Поначалу мы с Павлушей часто ходили к брату Сергею. Часами, пока не замерзнем, простаивали у него под окнами гостиницы. Он иногда открывал форточку и бросал нам, как собакам, то кусок хлеба, то пачку с остатками папирос, а иногда для смеху пустые фантики, свернутые из обрывков газет.
У меня не было сил его ненавидеть. Я даже не хотела напоминать ему, как в девятнадцатом году, когда у власти были снова белые, он пробрался к нам тайком ночью оборванный, худой, завшивленный и рассказал, в каком ужасающем положении оказались части Красной Армии, с которой он отступил из Владикавказа в Крым. Они там очутились запертыми белыми в какой-то «бутылке», и многие просто поумирали от голода.
Мы несколько недель прятали брата в холодной кладовке между ящиками с черепицей и мешками с мукой. И только ночью он пробирался на летнюю кухню, которую мать протапливала днем, и там, усевшись прямо на теплую плиту, сидя спал до рассвета. А потом пришел мой Ванечка и предупредил, что будет облава по всем дворам на нашей улице, и ночью вывел моего Сергея в своих шинели и сапогах через все посты за город, чтобы тот мог у своих в станице отсидеться.

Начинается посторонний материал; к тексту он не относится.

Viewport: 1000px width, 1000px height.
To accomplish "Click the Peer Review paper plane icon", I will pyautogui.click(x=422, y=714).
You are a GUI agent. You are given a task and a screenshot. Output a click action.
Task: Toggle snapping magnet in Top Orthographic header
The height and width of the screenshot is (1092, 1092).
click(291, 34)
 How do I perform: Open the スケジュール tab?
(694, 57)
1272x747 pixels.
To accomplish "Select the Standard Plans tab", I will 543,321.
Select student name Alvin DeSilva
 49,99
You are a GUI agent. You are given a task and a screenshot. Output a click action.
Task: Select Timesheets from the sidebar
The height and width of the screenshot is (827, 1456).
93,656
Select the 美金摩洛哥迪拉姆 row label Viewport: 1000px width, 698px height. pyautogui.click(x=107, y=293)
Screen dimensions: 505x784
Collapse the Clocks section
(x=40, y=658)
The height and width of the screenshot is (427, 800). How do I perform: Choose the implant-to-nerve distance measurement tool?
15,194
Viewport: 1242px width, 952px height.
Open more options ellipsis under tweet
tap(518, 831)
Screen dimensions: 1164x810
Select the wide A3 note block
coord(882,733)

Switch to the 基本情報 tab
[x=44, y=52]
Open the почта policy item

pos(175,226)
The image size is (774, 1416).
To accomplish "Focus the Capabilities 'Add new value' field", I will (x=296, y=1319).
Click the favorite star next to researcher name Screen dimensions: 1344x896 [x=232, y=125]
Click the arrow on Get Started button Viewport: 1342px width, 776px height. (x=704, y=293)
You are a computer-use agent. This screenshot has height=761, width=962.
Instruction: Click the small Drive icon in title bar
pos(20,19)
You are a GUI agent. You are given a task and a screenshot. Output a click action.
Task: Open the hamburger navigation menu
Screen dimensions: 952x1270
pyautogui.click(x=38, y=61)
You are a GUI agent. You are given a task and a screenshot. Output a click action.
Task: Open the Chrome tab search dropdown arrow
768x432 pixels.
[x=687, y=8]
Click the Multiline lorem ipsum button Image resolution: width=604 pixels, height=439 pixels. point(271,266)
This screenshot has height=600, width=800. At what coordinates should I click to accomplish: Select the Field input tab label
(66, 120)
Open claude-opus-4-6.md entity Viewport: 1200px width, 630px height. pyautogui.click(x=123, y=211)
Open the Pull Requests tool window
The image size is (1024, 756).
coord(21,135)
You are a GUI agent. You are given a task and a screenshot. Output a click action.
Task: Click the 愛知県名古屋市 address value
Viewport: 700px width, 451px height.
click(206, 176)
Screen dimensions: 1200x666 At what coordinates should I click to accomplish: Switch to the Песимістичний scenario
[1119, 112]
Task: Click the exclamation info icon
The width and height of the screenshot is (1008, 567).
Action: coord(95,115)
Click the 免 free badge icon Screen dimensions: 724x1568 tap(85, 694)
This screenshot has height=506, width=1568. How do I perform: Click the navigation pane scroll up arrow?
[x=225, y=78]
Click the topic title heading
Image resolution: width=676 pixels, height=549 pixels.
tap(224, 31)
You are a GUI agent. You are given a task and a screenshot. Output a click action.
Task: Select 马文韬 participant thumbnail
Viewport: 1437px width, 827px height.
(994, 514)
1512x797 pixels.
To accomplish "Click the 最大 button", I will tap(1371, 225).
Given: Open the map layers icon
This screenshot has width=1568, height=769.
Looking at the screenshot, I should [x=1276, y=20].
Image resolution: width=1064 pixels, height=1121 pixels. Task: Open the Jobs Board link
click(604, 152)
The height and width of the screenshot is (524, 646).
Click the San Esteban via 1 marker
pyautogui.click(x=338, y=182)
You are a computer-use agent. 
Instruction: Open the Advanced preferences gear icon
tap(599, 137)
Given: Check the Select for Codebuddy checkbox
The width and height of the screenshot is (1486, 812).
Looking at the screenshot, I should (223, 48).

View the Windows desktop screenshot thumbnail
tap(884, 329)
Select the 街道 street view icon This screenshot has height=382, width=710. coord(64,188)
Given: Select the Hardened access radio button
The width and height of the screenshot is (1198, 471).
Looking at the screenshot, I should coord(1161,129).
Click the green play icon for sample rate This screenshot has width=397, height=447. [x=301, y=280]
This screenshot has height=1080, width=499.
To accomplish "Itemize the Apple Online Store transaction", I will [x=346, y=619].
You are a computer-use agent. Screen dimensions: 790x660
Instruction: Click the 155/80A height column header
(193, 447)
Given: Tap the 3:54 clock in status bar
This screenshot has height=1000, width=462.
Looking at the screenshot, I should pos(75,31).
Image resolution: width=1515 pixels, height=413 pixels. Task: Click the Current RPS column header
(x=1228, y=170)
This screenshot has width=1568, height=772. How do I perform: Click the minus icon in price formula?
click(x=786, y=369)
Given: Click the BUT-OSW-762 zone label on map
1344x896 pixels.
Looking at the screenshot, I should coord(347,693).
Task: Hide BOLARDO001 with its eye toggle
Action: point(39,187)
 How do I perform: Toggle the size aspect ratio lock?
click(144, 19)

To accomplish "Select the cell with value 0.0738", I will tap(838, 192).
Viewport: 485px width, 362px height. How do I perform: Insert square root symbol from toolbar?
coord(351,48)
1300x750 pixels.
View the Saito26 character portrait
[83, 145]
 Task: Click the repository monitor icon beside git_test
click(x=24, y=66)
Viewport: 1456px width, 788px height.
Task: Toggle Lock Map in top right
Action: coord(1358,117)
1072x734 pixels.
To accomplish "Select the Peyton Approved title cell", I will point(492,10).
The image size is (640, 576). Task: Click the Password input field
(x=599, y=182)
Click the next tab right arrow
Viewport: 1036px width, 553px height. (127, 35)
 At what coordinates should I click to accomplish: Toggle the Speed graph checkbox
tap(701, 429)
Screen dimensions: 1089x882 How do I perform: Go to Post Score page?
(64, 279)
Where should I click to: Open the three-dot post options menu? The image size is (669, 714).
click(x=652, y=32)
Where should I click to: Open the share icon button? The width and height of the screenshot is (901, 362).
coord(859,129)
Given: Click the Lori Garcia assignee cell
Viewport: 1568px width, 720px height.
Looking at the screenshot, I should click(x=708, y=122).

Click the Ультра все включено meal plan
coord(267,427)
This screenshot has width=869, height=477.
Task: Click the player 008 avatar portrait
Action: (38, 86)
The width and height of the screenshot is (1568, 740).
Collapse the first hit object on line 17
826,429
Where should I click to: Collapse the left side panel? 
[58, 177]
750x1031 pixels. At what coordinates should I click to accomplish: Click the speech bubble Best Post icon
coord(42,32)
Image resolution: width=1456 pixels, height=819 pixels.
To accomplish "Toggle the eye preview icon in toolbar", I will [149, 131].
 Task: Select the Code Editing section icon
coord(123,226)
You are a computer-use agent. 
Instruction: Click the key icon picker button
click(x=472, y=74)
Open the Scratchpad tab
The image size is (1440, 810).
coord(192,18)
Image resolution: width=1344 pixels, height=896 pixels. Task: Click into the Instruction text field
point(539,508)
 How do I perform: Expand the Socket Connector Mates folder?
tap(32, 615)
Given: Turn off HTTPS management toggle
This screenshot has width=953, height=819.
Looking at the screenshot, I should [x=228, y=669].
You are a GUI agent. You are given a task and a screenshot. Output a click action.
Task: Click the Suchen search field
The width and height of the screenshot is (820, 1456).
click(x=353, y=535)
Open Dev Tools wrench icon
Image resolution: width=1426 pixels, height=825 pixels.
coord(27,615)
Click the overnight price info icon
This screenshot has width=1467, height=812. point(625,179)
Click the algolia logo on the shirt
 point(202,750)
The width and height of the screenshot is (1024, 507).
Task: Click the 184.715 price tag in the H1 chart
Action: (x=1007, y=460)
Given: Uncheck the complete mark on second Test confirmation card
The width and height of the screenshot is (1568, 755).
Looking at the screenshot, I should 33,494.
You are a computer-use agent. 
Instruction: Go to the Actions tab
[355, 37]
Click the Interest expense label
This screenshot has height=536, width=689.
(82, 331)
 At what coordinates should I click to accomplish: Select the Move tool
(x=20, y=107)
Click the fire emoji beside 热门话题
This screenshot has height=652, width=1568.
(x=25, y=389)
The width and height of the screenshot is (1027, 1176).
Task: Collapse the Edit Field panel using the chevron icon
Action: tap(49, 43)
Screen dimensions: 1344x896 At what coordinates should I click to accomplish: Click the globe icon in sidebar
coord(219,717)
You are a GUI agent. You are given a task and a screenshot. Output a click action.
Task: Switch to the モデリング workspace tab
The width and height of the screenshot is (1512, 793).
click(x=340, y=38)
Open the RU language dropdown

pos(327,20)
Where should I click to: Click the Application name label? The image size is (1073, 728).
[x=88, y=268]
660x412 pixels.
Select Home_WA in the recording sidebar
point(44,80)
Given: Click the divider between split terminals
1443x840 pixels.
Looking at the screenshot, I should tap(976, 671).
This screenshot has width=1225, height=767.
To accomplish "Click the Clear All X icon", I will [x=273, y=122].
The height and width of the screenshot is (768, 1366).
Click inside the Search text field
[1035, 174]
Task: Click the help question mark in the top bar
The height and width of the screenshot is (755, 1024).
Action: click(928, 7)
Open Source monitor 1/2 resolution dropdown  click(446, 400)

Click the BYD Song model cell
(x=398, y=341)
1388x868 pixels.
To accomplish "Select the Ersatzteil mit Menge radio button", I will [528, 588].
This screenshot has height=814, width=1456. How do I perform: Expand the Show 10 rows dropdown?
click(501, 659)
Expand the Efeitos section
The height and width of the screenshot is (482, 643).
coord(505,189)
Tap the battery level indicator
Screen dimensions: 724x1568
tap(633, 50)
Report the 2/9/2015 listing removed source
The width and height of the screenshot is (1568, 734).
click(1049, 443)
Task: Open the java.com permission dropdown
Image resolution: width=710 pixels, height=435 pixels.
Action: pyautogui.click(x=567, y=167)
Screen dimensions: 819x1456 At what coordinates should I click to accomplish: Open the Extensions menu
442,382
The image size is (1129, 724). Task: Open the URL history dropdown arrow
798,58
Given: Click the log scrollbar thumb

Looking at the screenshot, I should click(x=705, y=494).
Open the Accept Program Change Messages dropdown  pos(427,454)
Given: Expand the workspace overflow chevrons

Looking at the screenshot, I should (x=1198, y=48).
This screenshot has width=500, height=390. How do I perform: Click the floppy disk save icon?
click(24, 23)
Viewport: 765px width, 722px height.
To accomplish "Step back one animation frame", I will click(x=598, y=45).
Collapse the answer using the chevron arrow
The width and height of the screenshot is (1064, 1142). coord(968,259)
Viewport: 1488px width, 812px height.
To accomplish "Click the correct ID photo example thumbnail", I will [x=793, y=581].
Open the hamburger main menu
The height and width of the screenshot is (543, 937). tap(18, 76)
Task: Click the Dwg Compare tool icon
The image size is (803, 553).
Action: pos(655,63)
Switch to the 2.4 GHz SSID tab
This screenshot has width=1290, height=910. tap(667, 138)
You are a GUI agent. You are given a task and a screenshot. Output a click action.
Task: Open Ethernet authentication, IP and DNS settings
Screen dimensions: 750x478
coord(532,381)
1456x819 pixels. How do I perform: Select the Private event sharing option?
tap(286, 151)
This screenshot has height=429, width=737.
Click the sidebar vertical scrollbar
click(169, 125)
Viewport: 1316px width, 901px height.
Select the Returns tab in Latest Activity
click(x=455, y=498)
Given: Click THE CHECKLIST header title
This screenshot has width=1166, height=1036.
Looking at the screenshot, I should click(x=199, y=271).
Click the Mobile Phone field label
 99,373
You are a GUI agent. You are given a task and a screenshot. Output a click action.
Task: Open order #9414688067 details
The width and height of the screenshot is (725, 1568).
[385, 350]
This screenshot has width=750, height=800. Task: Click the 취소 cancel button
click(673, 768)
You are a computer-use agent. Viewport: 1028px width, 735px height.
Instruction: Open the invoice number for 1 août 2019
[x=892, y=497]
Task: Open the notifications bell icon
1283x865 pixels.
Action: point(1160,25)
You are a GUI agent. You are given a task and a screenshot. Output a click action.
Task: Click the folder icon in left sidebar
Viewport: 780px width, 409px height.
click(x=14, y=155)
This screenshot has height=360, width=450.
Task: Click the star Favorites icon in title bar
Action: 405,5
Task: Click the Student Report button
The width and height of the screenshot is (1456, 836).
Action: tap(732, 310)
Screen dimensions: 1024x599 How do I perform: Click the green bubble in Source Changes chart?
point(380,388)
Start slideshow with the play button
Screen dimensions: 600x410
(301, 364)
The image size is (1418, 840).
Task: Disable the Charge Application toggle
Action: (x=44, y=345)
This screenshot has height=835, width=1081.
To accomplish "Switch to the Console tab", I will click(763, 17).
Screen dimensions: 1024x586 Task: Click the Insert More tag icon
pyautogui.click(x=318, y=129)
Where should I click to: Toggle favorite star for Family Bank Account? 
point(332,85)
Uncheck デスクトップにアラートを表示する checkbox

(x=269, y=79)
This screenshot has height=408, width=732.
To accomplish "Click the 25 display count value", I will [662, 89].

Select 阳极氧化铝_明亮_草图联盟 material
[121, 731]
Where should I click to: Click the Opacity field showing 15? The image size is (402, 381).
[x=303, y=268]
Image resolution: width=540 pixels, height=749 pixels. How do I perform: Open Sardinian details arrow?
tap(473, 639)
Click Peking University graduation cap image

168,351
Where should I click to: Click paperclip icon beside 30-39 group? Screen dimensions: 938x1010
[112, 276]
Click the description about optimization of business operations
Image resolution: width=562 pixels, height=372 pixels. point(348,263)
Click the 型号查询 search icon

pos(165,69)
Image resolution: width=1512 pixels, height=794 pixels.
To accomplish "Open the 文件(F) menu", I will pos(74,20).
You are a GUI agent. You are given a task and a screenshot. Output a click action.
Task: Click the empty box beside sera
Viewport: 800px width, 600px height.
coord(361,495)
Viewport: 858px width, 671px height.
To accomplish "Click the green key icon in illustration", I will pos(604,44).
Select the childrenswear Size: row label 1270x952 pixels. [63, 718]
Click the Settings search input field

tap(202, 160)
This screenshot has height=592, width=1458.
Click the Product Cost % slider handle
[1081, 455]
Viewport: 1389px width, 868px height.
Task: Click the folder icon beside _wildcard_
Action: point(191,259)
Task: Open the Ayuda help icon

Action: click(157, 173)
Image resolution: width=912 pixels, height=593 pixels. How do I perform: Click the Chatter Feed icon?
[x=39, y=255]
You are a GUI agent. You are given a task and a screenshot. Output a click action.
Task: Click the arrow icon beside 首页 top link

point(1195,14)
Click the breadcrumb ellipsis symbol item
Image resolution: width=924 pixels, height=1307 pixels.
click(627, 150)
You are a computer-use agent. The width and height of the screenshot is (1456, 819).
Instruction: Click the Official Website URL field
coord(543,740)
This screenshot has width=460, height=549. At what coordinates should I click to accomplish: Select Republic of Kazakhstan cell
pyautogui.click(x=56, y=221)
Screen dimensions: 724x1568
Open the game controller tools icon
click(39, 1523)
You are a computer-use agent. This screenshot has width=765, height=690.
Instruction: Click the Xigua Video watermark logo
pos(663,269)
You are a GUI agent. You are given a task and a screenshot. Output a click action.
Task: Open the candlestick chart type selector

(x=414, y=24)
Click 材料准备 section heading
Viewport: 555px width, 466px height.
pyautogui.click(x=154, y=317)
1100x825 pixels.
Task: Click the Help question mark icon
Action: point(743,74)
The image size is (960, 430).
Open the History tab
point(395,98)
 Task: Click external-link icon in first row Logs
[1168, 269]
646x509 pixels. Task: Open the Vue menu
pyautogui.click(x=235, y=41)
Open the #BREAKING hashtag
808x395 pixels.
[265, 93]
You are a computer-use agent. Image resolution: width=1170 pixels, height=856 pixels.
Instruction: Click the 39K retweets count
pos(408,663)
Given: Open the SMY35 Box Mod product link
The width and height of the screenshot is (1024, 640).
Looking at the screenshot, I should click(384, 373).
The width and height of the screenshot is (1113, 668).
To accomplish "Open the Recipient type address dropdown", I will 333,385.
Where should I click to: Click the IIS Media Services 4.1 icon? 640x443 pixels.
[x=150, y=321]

Околачиваясь под окнами брата, я быстро усвоила все инстинкты голодной бродячей собаки. Однажды, бросив пост, увязалась за какой-то веселой парочкой. Женщина смеялась и грызла яблоко, а я тащилась следом, дожидаясь, не выкинет ли она огрызок. А когда та бросила его в мартовскую грязь, проворно подобрала и съела, смакуя горьковатый вкус каждой разгрызенной яблочной косточки.
Голод отнимал все мои силы, и жизнь города отступила куда-то на обочину моей жизни. Словно сквозь вату я слышала рассказы соседей и жильцов о ежедневных арестах и допросах отставных военных, которые, не чуя за собой никакой вины, имели глупость или упрямство остаться в родном городе. Странно, людей убивали и убивали, а их все не убавлялось и всегда находилось, кого еще можно убить.
На Лорис-Меликовской улице в доме штабс-капитана Атарова угнездились особый отдел и ЧК. Меня туда однажды Сергей водил, поил коньяком сараджевским с горным туром на этикетке, какому-то лезгину все меня показывал. А в соседних комнатах шли допросы, люди кричали от боли, горя, а может, просто от несправедливости. А я кричать не могла, не было сил.
По большей части, чтобы сохранить жизнь и тепло, мы с Павлушей спали у себя в подвале на матрасе в обнимку. Как пролетело лето, даже не помню. Голод маленько отступил, я стала помогать прачке с бельем. Все силы и смысл существования сосредоточились теперь на будничных заботах о пропитании, сузились до завтрака, обеда и ужина, даже если они все вместе состояли из одной миски запаренной кукурузы.
Казалось, из остросюжетного кошмарного сна я перешла в другой, тягомотный и бесконечный, но такой же дурной. Я думала, нам не пережить еще одной зимы. Да и зачем поправляться и пытаться выжить? Чтобы продлить муку голода? Лучше было бы умереть вместе с родителями. Я могла попробовать поискать работу секретаря или машинистки: в городе открылось много новых контор. Могла походить по знакомым, попросить о помощи, пойти учиться на медсестру или еще что-нибудь придумать, но сил на спасение не было. Хотелось просто лежать не шевелясь и чтобы меня никто не трогал.